_WORK TO BE COMPLETED_
From the first line to the last, give the records again exactly and skip the pictures.

_DATA TO USE_
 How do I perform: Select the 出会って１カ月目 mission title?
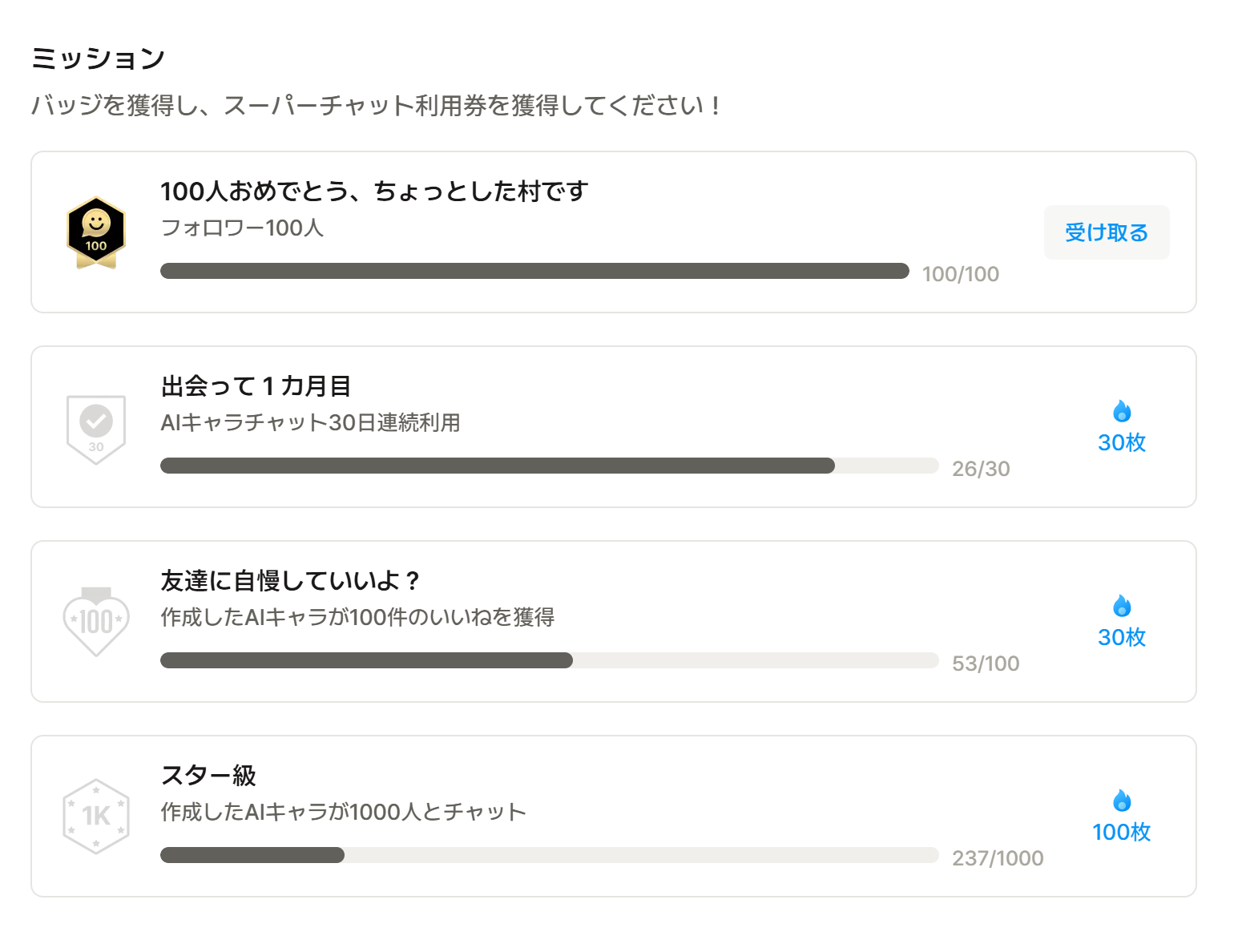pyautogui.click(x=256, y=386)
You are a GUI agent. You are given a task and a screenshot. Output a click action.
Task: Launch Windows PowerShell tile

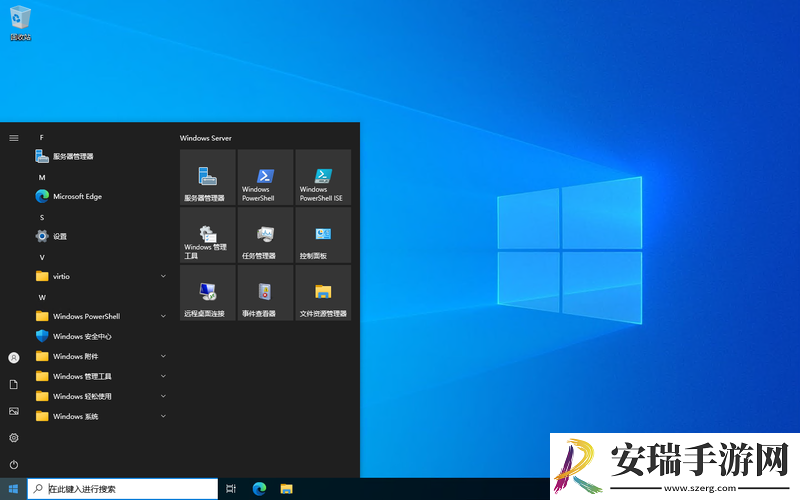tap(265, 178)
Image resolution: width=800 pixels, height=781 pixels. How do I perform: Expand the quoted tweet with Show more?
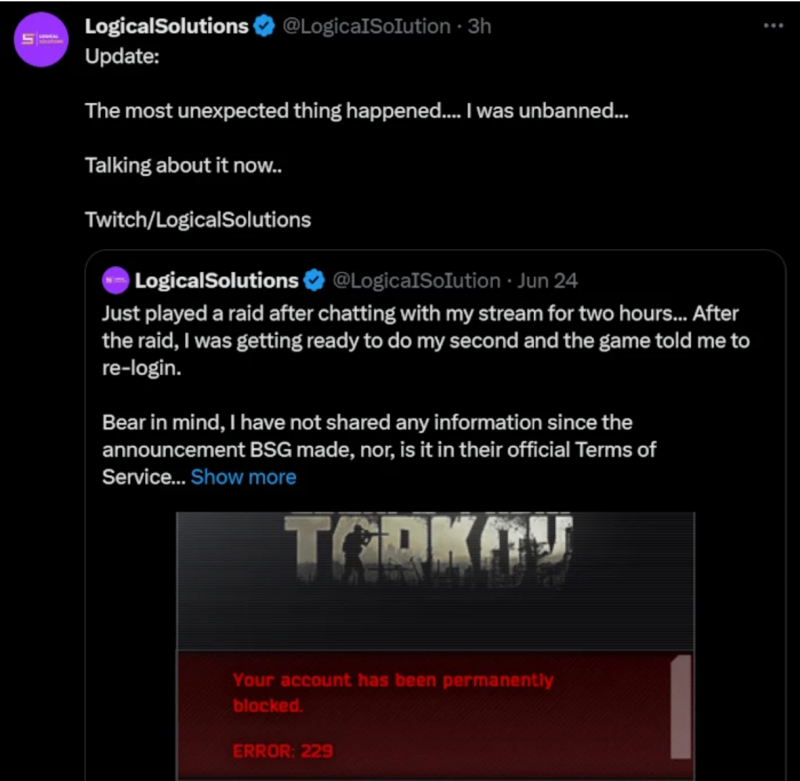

_EXERCISE ANSWER_
 How do I perform: Select the 出会って１カ月目 mission title?
pyautogui.click(x=256, y=386)
You are a GUI agent. You are given a task and a screenshot. Output a click action.
Task: Launch Windows PowerShell tile

tap(265, 178)
Image resolution: width=800 pixels, height=781 pixels. How do I perform: Expand the quoted tweet with Show more?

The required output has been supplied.